- Set task A: In the Python snippet, what number is assigned to NUM_TARGET_FILES?
- Set task B: Rewrite the block of the Python snippet that begins "merged_data_prefix =" as a short list of the three paths it sets.
- Set task C: Go on writing the Python snippet from its last line.

- Reading passage:
--- Start ---
NUM_TARGET_FILES = 100
if TESTMODE:
    shard = json.load(open('example_merged.json'))
    generate_sessions_by_user(shard, 'sessions_by_user/', NUM_TARGET_FILES)
else:
    merged_data_prefix = 'gs://ma-muy/baseline_dataset/merged/'
    sessions_by_user_prefix = 'gs://ma-muy/baseline_dataset/sessions_by_user/'
    temp_sessions_by_user_prefix = 'temp_sessions_by_user/'
    
    client = storage.Client.from_service_account_json('../../service-account.json')
    
    merged_paths = get_paths_with_prefix(merged_data_prefix)
    print('Processing' + ' '*(len(paths) - 11) + '|')
    for merged_path in merged_paths[-2:]:
        
        print('=', end='', flush=True)
        source = dict_ops.load_dict(merged_path)
        
        generate_sessions_by_user(source, temp_sessions_by_user_prefix, NUM_TARGET_FILES)
    
    temp_files = get_paths_with_prefix(temp_sessions_by_user_prefix)
--- End ---
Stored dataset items
--- Start ---
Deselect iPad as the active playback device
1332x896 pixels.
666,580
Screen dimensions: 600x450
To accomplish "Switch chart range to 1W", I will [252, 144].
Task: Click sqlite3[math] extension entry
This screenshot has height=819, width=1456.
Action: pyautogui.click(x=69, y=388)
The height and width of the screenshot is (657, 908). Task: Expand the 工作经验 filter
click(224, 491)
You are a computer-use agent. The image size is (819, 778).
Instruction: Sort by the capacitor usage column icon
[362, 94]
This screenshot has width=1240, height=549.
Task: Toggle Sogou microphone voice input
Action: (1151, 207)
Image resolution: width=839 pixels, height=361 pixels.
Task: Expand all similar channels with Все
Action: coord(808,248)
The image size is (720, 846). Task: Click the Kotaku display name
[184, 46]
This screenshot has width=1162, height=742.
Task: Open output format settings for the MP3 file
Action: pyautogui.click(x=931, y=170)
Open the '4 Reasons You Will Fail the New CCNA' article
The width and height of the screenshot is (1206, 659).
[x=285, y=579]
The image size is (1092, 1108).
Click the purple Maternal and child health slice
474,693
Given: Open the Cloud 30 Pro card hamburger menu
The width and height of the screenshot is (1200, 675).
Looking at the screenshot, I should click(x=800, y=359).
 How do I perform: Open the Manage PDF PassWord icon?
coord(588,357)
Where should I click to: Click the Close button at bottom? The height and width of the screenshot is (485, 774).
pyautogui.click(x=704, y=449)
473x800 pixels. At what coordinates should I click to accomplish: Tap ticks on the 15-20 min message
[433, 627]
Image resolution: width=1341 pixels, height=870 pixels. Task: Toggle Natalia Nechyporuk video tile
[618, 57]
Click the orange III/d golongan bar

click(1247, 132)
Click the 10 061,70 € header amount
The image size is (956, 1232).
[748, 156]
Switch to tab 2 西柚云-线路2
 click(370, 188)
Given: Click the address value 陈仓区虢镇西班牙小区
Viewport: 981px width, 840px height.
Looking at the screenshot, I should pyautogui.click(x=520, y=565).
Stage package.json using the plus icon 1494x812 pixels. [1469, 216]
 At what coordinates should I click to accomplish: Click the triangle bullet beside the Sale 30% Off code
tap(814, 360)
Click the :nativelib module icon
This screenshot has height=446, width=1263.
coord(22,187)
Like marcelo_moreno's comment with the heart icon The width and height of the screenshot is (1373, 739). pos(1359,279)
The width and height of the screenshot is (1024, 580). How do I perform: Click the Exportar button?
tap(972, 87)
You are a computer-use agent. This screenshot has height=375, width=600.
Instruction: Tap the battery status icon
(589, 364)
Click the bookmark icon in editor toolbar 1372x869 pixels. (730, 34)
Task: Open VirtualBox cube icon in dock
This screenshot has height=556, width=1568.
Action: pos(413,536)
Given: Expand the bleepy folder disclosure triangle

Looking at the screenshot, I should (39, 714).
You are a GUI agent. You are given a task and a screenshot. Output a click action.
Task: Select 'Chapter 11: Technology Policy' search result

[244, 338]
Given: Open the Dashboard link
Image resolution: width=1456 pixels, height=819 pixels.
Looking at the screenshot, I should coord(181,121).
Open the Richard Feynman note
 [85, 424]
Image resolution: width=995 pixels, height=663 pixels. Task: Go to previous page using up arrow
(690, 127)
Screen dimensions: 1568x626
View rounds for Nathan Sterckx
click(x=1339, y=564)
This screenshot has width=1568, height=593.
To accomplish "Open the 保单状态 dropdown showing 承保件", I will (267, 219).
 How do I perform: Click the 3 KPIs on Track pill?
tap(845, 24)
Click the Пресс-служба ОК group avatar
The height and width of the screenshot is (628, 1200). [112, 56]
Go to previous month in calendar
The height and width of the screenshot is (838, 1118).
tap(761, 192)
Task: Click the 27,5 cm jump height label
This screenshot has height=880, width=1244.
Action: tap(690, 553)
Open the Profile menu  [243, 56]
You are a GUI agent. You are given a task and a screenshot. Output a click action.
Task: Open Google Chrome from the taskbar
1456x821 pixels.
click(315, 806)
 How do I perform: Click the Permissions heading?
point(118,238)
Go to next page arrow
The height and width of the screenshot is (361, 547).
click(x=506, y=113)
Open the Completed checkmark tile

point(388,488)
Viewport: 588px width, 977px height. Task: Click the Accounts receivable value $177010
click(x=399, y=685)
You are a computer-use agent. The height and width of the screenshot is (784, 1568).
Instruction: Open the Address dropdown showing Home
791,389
--- End ---
- Expected answer A: 100

- Expected answer B:
- Merged data: gs://ma-muy/baseline_dataset/merged/
- Sessions by user: gs://ma-muy/baseline_dataset/sessions_by_user/
- Temporary sessions by user: temp_sessions_by_user/

- Expected answer C:
    
    print('Uploading Files')
    
    for temp_file in temp_files:
        print('=', end='')
        file_name = temp_file.rsplit('/', 1)[1]
        if 'ipynb' not in file_name:
            target_uri = sessions_by_user_prefix + file_name
            copy_file(temp_file, target_uri, gcs_client=client)

## Preprocess Data & Collect Statistics

- At this point we have the data in a form that is nice for preprocessing.
- During preprocessing we can also collect dataset stats
- According to the paper there are several steps to preprocess the session data:
    - Remove Items with low support (which threshold to use? 10 vs. 20)
    - Remove sessions with less than 3 items
    - Remove users with less than 5 sessions

In [3]:
def filter_sessions_and_users(input_dict, 
                              min_sessions_per_user, 
                              min_events_per_session, 
                              events_per_products):
    
    output_dict = dict()
    
    for user_id in input_dict:
        output_dict[user_id] = dict()
        for session_id in input_dict[user_id]:
            if len(input_dict[user_id][session_id]['Events']) >= min_events_per_session:
                output_dict[user_id][session_id] = input_dict[user_id][session_id]
        if len(output_dict[user_id]) < min_sessions_per_user:
            _ = output_dict.pop(user_id, None)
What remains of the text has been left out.